La Recachita

nacho / artacho

Lo sólido y lo líquido

DE algunas lecturas uno sale con esa boca pastosa que dejan la culpa y las pesadillas. Haga la prueba: ataque un centenar de páginas de Ensayo sobre la ceguera y acabará pidiéndole a la ONU, a la FAO, a la FIFA o a quien corresponda que eliminen su nombre del censo de la población mundial. Otras, en cambio, provocan en nosotros efectos anfetamínicos: con el punto y final, nos lanzamos al barrio creyendo en la posible salvación de las ballenas y en la paz inmediata entre palestinos e israelíes, acariciamos las cabecitas de los bebés y cruzamos la calle a todos los ancianos (incluso a aquellos que se resisten a hacerlo y perseveran en morirse al sol). Quienes hayan seguido los días milaneses de Salvatore Roncone en La sonrisa etrusca saben de lo que hablo. De ciertos libros, finalmente, se regresa como de un combate con Joe Frazier: sonado de por vida y agradecido por poder contarla.

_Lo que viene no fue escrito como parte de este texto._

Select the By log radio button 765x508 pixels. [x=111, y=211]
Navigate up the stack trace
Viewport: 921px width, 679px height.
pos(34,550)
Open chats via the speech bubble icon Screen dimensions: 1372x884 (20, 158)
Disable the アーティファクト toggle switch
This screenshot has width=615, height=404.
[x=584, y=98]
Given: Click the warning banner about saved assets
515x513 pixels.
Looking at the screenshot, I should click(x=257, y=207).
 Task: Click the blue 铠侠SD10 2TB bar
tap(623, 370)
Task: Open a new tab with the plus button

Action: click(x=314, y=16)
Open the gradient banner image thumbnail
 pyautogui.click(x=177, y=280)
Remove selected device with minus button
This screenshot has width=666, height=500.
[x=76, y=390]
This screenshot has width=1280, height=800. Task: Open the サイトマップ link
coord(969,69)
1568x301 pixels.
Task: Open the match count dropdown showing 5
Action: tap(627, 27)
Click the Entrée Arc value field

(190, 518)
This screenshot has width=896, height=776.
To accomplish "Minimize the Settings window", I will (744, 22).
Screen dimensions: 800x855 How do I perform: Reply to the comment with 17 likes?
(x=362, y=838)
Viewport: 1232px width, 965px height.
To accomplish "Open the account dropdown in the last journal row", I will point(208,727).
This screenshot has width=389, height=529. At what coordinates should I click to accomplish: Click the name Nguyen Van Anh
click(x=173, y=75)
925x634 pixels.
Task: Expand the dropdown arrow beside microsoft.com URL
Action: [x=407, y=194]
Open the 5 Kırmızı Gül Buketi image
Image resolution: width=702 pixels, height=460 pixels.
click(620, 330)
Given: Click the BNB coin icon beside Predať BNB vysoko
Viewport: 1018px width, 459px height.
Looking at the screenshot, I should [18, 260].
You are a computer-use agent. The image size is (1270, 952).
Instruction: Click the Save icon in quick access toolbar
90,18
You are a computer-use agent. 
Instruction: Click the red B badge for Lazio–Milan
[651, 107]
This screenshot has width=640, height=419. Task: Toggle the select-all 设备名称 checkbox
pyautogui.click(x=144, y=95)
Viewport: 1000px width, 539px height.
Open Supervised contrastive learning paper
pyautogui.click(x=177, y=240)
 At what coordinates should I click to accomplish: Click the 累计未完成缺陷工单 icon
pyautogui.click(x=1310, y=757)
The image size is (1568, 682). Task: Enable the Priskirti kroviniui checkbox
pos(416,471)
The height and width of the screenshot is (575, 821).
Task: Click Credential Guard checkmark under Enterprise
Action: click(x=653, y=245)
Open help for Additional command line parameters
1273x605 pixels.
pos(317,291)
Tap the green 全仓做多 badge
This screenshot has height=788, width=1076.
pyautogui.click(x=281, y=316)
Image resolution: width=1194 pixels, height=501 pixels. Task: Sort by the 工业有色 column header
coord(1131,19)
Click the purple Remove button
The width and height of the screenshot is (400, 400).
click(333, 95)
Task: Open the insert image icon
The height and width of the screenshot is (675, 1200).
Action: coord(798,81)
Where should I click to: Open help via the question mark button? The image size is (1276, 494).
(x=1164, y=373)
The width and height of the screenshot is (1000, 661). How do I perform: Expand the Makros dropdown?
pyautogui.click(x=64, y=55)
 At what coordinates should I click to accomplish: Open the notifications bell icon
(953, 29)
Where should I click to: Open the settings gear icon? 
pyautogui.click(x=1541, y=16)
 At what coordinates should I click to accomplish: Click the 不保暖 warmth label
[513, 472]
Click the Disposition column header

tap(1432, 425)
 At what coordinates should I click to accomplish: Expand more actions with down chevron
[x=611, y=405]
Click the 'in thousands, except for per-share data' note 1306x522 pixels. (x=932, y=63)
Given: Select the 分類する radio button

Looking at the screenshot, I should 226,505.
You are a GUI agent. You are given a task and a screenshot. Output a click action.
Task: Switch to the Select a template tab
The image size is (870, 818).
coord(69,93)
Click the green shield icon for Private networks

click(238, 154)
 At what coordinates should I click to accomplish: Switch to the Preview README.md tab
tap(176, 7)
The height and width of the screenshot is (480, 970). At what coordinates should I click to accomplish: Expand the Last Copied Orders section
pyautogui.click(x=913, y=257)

Por motivos con los que no quiero cansarles, he tenido que atravesar dos veces el país en menos de una semana. Aún arrastro las secuelas de la paliza: un considerable dolor en las posaderas y un deseo urgente de emigrar. Esta España nuestra que todavía no sabe lo que es -si una o diecisiete, si la cabra en el campanario o el Centro Nacional de Investigaciones Oncológicas- ha conseguido ponerse de acuerdo para ofrecerle al viajero el mismo librito de postales pornográficas, ese para cuya composición sólo se precisan un secarral, algunas urbanizaciones abandonadas y 25 rotondas que las conecten a la autovía más próxima.

Como quien reconstruye la escena de un crimen, al llegar a casa he vuelto a Todo lo que era sólido, el descorazonador ensayo de Muñoz Molina por el que desfilan aquellos fulanos que durante dos décadas poblaron de grúas el aire e hicieron del cemento una vocación. Inocente de mí, pensaba que esta vez conseguiría acabar la lectura con la mandíbula intacta. Y aquí me tienen, babeando la lona y esperando la cuenta de diez.